§ Task requirements
Using the records below, write out again exactly the lines that begin at the line containing "Performance [button] (15, 2417)" and end at the line containing "Abmahnung wegen Werbung", and no other lines.

§ Data extracts
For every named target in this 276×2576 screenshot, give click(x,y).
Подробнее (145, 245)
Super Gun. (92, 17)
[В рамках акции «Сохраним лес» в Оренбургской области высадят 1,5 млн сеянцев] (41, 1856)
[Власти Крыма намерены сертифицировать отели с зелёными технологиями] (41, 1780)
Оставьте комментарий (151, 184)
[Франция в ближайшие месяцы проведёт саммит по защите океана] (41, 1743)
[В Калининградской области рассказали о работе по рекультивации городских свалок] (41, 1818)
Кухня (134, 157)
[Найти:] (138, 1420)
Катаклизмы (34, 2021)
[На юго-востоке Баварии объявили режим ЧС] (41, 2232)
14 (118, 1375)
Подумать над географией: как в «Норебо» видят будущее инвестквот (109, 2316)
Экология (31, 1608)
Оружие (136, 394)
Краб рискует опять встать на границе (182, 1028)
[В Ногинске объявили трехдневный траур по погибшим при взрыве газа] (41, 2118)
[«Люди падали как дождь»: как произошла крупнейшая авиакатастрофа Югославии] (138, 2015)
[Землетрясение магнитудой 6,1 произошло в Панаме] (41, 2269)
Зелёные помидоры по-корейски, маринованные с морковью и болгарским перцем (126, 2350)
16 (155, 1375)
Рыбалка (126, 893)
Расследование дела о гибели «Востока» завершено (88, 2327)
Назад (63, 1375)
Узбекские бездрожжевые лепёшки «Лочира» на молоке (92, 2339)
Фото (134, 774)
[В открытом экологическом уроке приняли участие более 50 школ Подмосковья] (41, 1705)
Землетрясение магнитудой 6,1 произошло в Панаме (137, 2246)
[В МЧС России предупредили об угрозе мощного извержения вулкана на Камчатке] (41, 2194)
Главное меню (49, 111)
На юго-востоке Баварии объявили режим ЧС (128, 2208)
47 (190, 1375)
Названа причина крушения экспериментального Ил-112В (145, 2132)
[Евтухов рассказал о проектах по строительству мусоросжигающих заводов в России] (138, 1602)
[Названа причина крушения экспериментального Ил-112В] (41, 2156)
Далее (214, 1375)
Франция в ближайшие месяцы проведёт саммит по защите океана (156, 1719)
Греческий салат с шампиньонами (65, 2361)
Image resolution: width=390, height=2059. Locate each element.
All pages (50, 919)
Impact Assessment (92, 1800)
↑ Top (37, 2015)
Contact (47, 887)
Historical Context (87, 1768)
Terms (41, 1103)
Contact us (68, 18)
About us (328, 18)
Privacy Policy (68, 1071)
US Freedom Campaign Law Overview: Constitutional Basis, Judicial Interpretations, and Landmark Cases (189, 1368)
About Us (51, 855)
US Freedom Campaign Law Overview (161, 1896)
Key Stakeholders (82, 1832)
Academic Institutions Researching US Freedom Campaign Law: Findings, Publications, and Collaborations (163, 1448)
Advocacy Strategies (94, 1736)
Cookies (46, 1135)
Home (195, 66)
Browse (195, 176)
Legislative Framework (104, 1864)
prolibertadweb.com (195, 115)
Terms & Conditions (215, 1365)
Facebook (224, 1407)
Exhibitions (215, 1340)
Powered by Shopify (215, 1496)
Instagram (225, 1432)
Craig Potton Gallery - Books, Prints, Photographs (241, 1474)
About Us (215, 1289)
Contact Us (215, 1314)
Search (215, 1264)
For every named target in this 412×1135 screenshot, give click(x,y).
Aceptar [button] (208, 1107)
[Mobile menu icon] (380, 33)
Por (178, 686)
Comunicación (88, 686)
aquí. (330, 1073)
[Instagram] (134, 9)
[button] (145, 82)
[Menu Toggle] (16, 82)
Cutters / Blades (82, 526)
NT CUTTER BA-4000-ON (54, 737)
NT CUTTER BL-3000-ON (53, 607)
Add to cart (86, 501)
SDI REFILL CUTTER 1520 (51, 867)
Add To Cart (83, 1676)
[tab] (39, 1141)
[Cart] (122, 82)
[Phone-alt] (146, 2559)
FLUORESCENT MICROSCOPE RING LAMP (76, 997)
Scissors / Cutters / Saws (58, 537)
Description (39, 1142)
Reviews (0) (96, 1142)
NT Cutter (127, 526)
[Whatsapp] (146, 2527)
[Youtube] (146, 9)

...

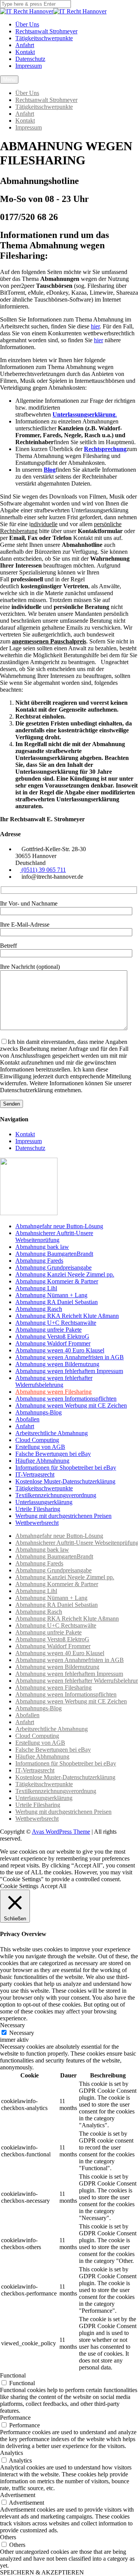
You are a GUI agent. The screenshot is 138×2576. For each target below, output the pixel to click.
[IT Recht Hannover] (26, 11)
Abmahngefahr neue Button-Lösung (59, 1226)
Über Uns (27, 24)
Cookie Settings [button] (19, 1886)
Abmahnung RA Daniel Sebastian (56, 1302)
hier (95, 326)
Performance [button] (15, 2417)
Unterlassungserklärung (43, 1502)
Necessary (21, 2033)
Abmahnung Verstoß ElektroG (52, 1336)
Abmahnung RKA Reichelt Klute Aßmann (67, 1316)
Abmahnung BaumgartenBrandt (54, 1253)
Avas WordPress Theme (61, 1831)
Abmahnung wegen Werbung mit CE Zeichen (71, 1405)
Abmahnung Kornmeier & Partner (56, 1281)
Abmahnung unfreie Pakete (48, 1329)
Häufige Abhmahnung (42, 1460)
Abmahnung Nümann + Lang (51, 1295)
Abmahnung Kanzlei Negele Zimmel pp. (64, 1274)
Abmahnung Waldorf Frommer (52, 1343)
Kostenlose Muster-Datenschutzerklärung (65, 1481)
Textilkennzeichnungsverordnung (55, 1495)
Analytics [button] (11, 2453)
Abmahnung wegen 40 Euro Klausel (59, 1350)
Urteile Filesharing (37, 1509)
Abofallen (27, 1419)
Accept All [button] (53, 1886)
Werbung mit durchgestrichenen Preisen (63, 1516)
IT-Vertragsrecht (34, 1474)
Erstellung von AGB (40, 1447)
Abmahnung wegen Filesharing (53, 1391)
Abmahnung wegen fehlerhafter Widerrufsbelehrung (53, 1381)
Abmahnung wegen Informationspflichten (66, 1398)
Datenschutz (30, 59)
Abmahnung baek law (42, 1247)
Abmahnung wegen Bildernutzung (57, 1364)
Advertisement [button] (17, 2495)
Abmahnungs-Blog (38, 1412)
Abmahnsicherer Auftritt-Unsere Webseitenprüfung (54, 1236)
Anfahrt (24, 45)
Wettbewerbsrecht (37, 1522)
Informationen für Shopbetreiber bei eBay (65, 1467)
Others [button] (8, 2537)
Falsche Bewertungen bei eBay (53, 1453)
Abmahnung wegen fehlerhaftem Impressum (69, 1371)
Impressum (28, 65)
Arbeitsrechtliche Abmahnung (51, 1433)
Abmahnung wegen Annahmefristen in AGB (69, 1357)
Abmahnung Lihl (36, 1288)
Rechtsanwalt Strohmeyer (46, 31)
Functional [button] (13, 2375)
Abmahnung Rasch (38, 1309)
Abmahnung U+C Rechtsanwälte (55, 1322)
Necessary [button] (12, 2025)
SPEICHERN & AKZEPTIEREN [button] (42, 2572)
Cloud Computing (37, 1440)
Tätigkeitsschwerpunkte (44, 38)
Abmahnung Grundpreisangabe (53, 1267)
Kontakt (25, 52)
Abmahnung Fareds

§ Reply
Performance [button] (15, 2417)
Unterlassungserklärung (43, 1502)
Necessary (21, 2033)
Abmahnung Verstoß ElektroG (52, 1336)
Abmahnung RKA Reichelt Klute Aßmann (67, 1316)
Abmahnung BaumgartenBrandt (54, 1253)
Avas WordPress Theme (61, 1831)
Abmahnung wegen Werbung mit CE Zeichen (71, 1405)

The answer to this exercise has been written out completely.